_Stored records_
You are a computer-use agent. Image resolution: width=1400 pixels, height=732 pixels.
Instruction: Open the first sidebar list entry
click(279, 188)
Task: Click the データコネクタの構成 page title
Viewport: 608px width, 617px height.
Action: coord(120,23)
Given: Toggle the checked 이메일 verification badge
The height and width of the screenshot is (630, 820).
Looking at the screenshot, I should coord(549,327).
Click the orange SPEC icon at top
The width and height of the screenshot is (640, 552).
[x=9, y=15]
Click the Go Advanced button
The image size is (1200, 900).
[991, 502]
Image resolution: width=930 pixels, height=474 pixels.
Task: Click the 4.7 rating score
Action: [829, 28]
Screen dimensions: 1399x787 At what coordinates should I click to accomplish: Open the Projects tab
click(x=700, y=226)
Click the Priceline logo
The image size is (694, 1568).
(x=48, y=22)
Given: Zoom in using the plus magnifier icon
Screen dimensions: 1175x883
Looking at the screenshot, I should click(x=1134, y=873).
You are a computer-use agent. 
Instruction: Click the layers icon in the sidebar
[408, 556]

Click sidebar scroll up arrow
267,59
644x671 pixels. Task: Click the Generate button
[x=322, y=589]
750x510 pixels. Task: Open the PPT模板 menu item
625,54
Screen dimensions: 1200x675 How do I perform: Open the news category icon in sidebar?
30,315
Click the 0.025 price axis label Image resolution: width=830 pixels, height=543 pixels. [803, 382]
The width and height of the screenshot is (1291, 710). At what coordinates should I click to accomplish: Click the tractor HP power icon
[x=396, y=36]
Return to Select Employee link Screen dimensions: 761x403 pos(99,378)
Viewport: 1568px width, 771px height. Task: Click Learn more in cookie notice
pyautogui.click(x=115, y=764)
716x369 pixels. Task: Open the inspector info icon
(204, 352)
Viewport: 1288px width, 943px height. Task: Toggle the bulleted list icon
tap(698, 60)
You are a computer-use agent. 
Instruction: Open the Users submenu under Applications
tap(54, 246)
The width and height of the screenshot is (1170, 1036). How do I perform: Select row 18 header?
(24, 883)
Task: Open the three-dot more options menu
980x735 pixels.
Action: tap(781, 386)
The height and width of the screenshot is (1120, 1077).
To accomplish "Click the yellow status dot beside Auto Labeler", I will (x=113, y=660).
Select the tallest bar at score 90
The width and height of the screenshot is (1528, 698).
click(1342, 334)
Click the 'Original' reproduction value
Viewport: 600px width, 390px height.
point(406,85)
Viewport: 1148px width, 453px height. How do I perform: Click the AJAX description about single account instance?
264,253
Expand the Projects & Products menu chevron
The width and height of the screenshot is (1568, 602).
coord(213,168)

_Work to be completed_
Please reproduce, exactly as they appear above, the lines from the line containing "Task: Open the three-dot more options menu" up to and including the line containing "Expand the Projects & Products menu chevron".

_Problem solution_
Task: Open the three-dot more options menu
980x735 pixels.
Action: tap(781, 386)
The height and width of the screenshot is (1120, 1077).
To accomplish "Click the yellow status dot beside Auto Labeler", I will (x=113, y=660).
Select the tallest bar at score 90
The width and height of the screenshot is (1528, 698).
click(1342, 334)
Click the 'Original' reproduction value
Viewport: 600px width, 390px height.
point(406,85)
Viewport: 1148px width, 453px height. How do I perform: Click the AJAX description about single account instance?
264,253
Expand the Projects & Products menu chevron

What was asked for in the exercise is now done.